[Entries on locating visible targets]
------------------------------------------------------------
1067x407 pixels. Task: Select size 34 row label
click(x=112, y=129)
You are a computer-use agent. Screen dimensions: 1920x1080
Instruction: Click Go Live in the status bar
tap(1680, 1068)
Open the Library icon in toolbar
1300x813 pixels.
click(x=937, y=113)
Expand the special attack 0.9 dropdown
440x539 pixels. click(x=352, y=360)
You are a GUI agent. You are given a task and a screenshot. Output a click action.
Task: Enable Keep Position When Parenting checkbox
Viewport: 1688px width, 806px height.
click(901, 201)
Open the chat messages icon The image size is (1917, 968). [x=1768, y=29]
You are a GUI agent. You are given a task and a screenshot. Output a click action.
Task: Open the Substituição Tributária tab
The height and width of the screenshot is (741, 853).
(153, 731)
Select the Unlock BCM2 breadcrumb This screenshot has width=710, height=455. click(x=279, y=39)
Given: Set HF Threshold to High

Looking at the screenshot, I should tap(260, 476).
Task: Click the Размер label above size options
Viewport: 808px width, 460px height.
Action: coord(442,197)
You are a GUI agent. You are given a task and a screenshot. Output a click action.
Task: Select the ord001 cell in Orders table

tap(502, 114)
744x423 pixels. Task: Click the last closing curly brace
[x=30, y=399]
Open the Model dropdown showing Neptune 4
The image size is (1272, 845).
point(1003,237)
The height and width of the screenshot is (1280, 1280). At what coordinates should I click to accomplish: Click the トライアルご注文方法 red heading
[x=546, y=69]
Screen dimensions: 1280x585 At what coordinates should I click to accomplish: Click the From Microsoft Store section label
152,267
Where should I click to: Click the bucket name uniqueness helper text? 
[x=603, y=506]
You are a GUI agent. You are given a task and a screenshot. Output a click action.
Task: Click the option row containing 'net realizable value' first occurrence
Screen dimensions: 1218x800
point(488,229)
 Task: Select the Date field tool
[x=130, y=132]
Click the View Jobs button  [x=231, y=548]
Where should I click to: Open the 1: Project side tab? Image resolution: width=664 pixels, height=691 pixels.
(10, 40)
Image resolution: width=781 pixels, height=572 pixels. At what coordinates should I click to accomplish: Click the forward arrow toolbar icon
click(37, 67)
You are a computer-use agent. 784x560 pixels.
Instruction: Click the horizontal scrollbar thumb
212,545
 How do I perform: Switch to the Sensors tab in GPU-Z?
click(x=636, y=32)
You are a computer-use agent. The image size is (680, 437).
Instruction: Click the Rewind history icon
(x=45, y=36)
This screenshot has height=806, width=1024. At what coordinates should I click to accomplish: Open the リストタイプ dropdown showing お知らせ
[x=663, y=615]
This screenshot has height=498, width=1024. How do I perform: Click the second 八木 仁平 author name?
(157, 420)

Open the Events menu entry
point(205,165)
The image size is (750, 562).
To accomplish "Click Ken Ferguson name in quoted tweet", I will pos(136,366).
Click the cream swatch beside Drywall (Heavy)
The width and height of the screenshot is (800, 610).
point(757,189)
------------------------------------------------------------
## EXERCISE AIM:
Reproduce every entry above line for line, with no changes.

## ANSWER FOR THIS EXERCISE:
1067x407 pixels. Task: Select size 34 row label
click(x=112, y=129)
You are a computer-use agent. Screen dimensions: 1920x1080
Instruction: Click Go Live in the status bar
tap(1680, 1068)
Open the Library icon in toolbar
1300x813 pixels.
click(x=937, y=113)
Expand the special attack 0.9 dropdown
440x539 pixels. click(x=352, y=360)
You are a GUI agent. You are given a task and a screenshot. Output a click action.
Task: Enable Keep Position When Parenting checkbox
Viewport: 1688px width, 806px height.
click(901, 201)
Open the chat messages icon The image size is (1917, 968). [x=1768, y=29]
You are a GUI agent. You are given a task and a screenshot. Output a click action.
Task: Open the Substituição Tributária tab
The height and width of the screenshot is (741, 853).
(153, 731)
Select the Unlock BCM2 breadcrumb This screenshot has width=710, height=455. click(x=279, y=39)
Given: Set HF Threshold to High

Looking at the screenshot, I should tap(260, 476).
Task: Click the Размер label above size options
Viewport: 808px width, 460px height.
Action: coord(442,197)
You are a GUI agent. You are given a task and a screenshot. Output a click action.
Task: Select the ord001 cell in Orders table

tap(502, 114)
744x423 pixels. Task: Click the last closing curly brace
[x=30, y=399]
Open the Model dropdown showing Neptune 4
The image size is (1272, 845).
point(1003,237)
The height and width of the screenshot is (1280, 1280). At what coordinates should I click to accomplish: Click the トライアルご注文方法 red heading
[x=546, y=69]
Screen dimensions: 1280x585 At what coordinates should I click to accomplish: Click the From Microsoft Store section label
152,267
Where should I click to: Click the bucket name uniqueness helper text? 
[x=603, y=506]
You are a GUI agent. You are given a task and a screenshot. Output a click action.
Task: Click the option row containing 'net realizable value' first occurrence
Screen dimensions: 1218x800
point(488,229)
 Task: Select the Date field tool
[x=130, y=132]
Click the View Jobs button  [x=231, y=548]
Where should I click to: Open the 1: Project side tab? Image resolution: width=664 pixels, height=691 pixels.
(10, 40)
Image resolution: width=781 pixels, height=572 pixels. At what coordinates should I click to accomplish: Click the forward arrow toolbar icon
click(37, 67)
You are a computer-use agent. 784x560 pixels.
Instruction: Click the horizontal scrollbar thumb
212,545
 How do I perform: Switch to the Sensors tab in GPU-Z?
click(x=636, y=32)
You are a computer-use agent. The image size is (680, 437).
Instruction: Click the Rewind history icon
(x=45, y=36)
This screenshot has height=806, width=1024. At what coordinates should I click to accomplish: Open the リストタイプ dropdown showing お知らせ
[x=663, y=615]
This screenshot has height=498, width=1024. How do I perform: Click the second 八木 仁平 author name?
(157, 420)

Open the Events menu entry
point(205,165)
The image size is (750, 562).
To accomplish "Click Ken Ferguson name in quoted tweet", I will pos(136,366).
Click the cream swatch beside Drywall (Heavy)
The width and height of the screenshot is (800, 610).
point(757,189)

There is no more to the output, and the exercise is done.